Éduquer commence toujours plus loin que l’on ne croit
On parle souvent d’éducation en termes de programmes, de parcours, d’orientation, de réussite.
Mais avant tout cela, il y a une réalité plus simple :
un jeune qui grandit.
Il grandit avec une intelligence qui cherche à comprendre,
une volonté qui cherche à choisir,
et une sensibilité qui réagit, désire, craint, espère, s’enthousiasme ou se décourage.
Il peut savoir ce qu’il devrait faire
et ne pas parvenir à le faire.
Il peut vouloir réussir
et se saboter.
Il peut choisir une voie raisonnable
et se sentir pourtant déplacé intérieurement.
Ces tensions ne sont pas des anomalies.
Elles révèlent la structure même de l’être humain.
Et c’est là, à mes yeux, que commence réellement l’éducation.
Éducation intégrale : une unité à construire
On parle volontiers d’unité de la personne.
Mais l’unité n’est jamais spontanée.
Un jeune peut être brillant intellectuellement
et intérieurement dispersé.
Il peut être engagé extérieurement
et fragile dans ses décisions.
Il peut vouloir être libre
et rester gouverné par ses réactions.
La liberté n’est pas simplement la possibilité de choisir.
Elle suppose une organisation intérieure.
Que l’intelligence éclaire ce qui est réellement bon.

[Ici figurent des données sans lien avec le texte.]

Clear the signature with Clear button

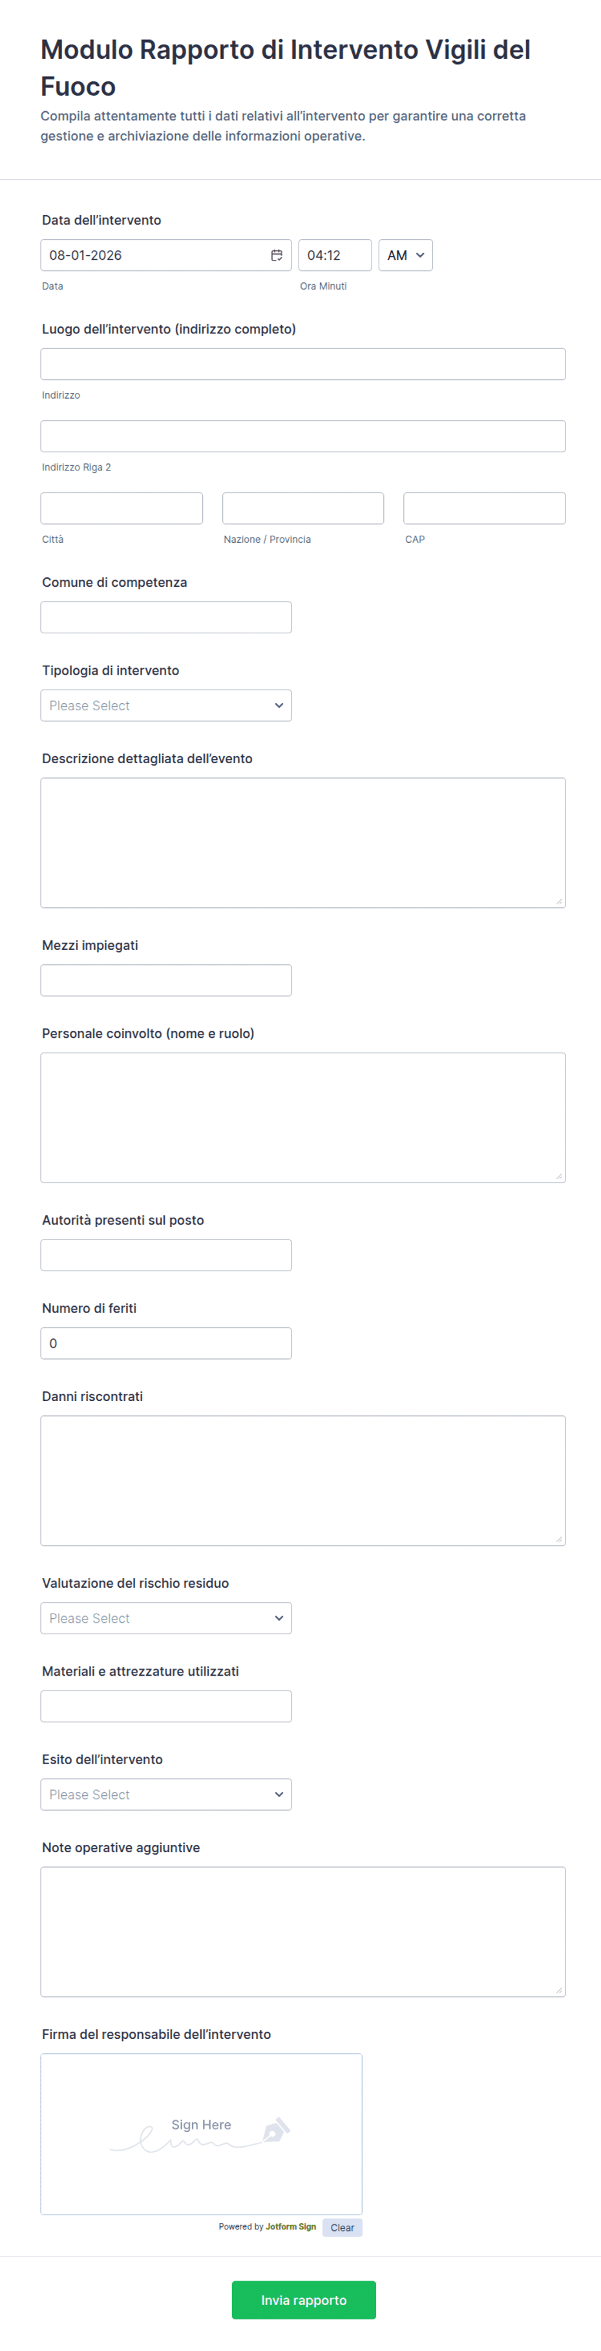click(342, 2228)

Que la volonté puisse s’y tenir.
Que les passions deviennent des forces orientées, et non des impulsions dominantes.
Former, dans une perspective d’éducation intégrale,
c’est apprendre à ordonner ces dimensions.
Rendre l’être humain lisible
On demande aujourd’hui très tôt aux jeunes de décider de leur avenir.

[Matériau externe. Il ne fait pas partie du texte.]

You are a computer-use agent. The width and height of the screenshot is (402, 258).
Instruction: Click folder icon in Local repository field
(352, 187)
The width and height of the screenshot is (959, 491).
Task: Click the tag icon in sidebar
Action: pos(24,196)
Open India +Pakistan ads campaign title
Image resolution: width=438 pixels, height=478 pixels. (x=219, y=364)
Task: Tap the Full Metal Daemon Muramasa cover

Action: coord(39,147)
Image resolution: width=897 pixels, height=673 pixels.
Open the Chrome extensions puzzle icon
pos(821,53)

Mais comment décider sans savoir à partir de qui l’on choisit ?
Connaître ses résultats ne suffit pas.
Connaître ses talents non plus.
Il s’agit de comprendre comment naît une décision,
comment se forme une habitude,
comment une peur peut orienter un choix,
comment un désir peut éclairer ou aveugler.
Lorsque cette architecture devient intelligible, quelque chose s’apaise.

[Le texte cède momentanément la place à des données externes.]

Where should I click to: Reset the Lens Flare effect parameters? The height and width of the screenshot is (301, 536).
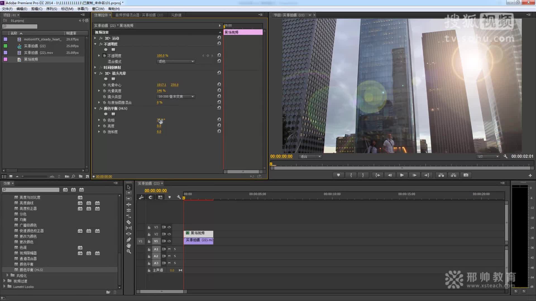[x=219, y=73]
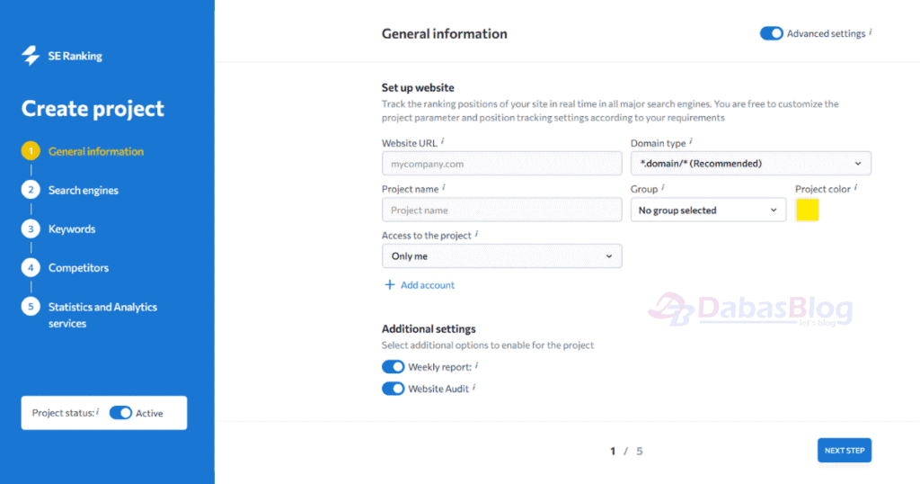Screen dimensions: 920x484
Task: Click the NEXT STEP button
Action: coord(845,451)

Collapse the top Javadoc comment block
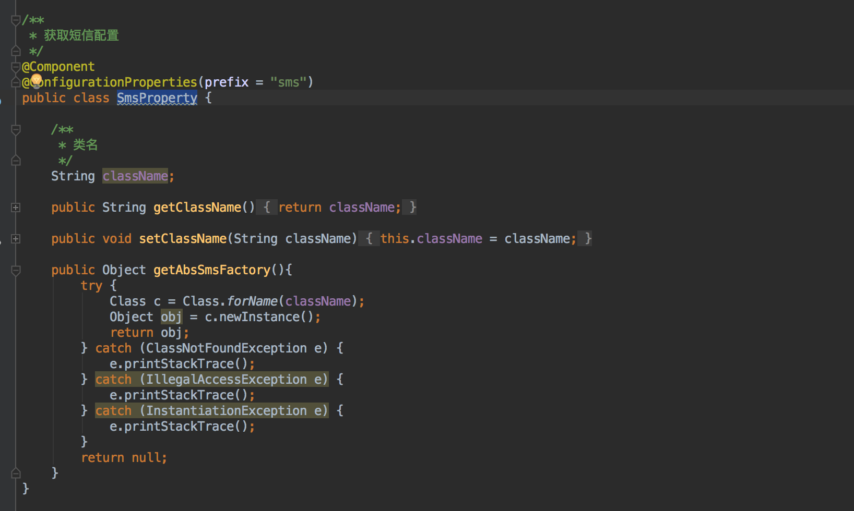point(16,20)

Les choix cessent d’être seulement stratégiques.
Ils deviennent cohérents.
L’orientation cesse d’être une pression.
Elle devient une réponse.
Et l’éducateur n’accompagne plus seulement des parcours,
mais une personne en train de se construire.
Le point décisif
Cette lecture structurée de l’être humain porte un nom simple :
c’est une anthropologie.
Non pas une théorie ajoutée à l’éducation,
mais ce qui la rend possible.
Car on ne peut transmettre l’unité
si l’on ne sait pas ce que l’on unit.
On ne peut accompagner la liberté
si l’on ne comprend pas ce qui, intérieurement, la construit.
Et l’on ne peut demander à un jeune de choisir
sans lui avoir donné les clés pour se comprendre.
L’avenir de l’éducation ne dépend pas d’abord des méthodes,
mais de la clarté anthropologique qui les fonde.
C’est à cette tâche première — rendre l’homme intelligible —
que je crois qu’il nous faut aujourd’hui revenir sans détour.